Swap "Instruction" for "Command" in the stretch from the first line below through the line containing "tap(642, 1110)", and give back only those lines with nothing else changed.

====== Data for the task

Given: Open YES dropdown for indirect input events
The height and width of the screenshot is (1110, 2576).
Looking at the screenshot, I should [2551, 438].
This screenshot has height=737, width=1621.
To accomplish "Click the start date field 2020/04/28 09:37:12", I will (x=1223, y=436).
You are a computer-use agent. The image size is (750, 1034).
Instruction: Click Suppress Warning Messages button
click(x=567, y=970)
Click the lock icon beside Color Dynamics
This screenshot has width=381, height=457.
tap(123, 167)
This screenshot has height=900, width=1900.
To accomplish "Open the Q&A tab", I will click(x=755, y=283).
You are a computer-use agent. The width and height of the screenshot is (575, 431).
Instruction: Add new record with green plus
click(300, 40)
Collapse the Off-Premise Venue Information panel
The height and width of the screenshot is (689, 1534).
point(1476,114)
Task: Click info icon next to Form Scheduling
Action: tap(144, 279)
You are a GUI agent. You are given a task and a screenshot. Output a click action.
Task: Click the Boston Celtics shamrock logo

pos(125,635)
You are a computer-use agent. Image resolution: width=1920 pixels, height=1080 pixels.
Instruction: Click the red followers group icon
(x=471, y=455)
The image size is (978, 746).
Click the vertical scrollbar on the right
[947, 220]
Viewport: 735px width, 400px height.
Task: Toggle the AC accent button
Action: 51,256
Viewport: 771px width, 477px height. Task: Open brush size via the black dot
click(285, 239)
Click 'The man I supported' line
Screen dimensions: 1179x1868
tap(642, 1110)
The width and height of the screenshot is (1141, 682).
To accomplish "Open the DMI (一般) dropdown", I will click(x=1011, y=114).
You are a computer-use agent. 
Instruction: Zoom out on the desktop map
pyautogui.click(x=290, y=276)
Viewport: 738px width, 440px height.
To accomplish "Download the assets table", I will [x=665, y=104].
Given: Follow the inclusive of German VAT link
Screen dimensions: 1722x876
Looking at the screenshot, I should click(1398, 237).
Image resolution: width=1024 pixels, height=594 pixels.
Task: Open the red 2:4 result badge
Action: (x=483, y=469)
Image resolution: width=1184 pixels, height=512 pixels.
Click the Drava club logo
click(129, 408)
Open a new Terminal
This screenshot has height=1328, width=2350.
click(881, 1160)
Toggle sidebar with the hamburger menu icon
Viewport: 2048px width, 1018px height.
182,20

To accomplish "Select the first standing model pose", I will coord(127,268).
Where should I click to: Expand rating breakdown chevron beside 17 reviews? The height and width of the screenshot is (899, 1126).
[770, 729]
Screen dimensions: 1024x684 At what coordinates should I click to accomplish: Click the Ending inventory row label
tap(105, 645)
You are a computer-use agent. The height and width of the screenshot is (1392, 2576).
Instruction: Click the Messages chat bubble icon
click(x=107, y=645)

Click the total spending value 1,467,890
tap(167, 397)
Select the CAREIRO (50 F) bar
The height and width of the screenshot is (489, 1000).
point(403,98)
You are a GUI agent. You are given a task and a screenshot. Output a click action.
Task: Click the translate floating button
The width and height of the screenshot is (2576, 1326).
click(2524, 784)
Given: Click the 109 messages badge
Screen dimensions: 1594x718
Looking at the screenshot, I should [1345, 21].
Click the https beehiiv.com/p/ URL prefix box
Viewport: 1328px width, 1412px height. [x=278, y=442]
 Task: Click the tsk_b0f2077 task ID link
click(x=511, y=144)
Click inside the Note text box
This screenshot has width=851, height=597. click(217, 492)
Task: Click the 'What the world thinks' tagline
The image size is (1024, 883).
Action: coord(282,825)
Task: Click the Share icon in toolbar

============

[Problem solution]
Given: Open YES dropdown for indirect input events
The height and width of the screenshot is (1110, 2576).
Looking at the screenshot, I should [2551, 438].
This screenshot has height=737, width=1621.
To accomplish "Click the start date field 2020/04/28 09:37:12", I will (x=1223, y=436).
You are a computer-use agent. The image size is (750, 1034).
Command: Click Suppress Warning Messages button
click(x=567, y=970)
Click the lock icon beside Color Dynamics
This screenshot has width=381, height=457.
tap(123, 167)
This screenshot has height=900, width=1900.
To accomplish "Open the Q&A tab", I will click(x=755, y=283).
You are a computer-use agent. The width and height of the screenshot is (575, 431).
Command: Add new record with green plus
click(300, 40)
Collapse the Off-Premise Venue Information panel
The height and width of the screenshot is (689, 1534).
point(1476,114)
Task: Click info icon next to Form Scheduling
Action: tap(144, 279)
You are a GUI agent. You are given a task and a screenshot. Output a click action.
Task: Click the Boston Celtics shamrock logo

pos(125,635)
You are a computer-use agent. Image resolution: width=1920 pixels, height=1080 pixels.
Command: Click the red followers group icon
(x=471, y=455)
The image size is (978, 746).
Click the vertical scrollbar on the right
[947, 220]
Viewport: 735px width, 400px height.
Task: Toggle the AC accent button
Action: 51,256
Viewport: 771px width, 477px height. Task: Open brush size via the black dot
click(285, 239)
Click 'The man I supported' line
Screen dimensions: 1179x1868
tap(642, 1110)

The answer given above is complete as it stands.